During a recent support group meeting a CarePartner expressed their concern about not being able to continue providing care for their loved one. This is such a tough topic. We all want to think that we can offer the care our loved ones need and keep them at home where they are most comfortable. It is definitely a worthy goal and one that I share. The reality of Parkinson’s Disease and aging, however, may mean that we reach a day when I am not able to provide the best care for my husband. There may very well come a time when I have to admit that our home, even with in-home caregivers, is not the best placement for him. We both have to be open to that possibility.
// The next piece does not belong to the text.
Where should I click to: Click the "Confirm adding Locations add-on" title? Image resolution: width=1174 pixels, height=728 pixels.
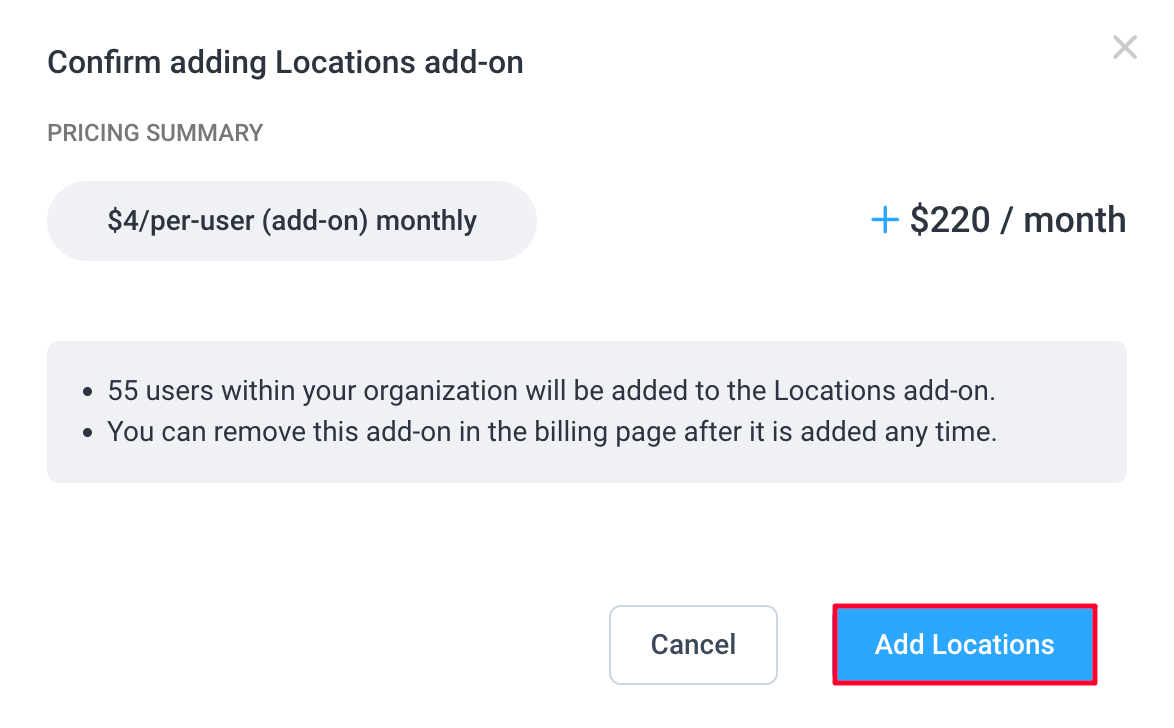coord(285,63)

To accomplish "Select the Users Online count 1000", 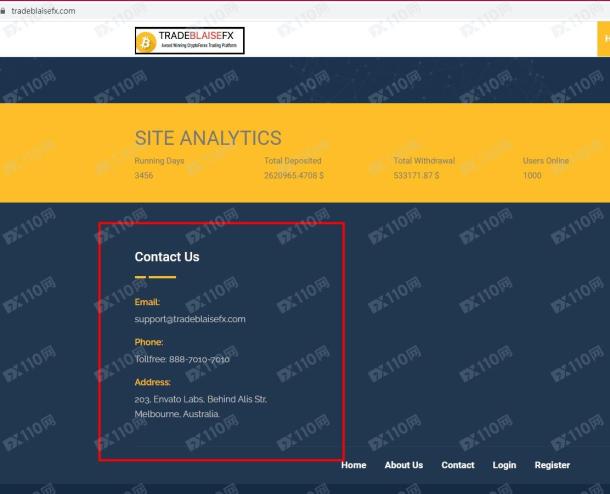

One of the benefits of being in a support group is that I have friends who are at all stages of this journey. I have been able to watch as other couples had to deal with this difficult choice. I have seen some Partners keep their loved ones at home for the duration and, with a lot of support they were able to make that work. I have also seen other situations where the Person with Parkinson’s moved into a facility where their particular needs could be better met. The couples were still able to stay connected through regular visits and the CarePartner was able to take better care of themselves too.

Just as this journey is different for everyone and totally unpredictable, I need to be careful making promises to my husband about what our future will look like. My husband knows that my father had Parkinson’s Disease and spent the final months of his life in a facility because my mother was killing herself trying to care for him. Dad was lost in his dementia, but in those few moments of clarity he understood she had done her best. My husband understands and accepts that I will always do my best for him which may mean handing his care over to professionals in a facility someday. We accept that at some point the choice could become not what he wants, or what I want, but how we can find the best level of care for both of us.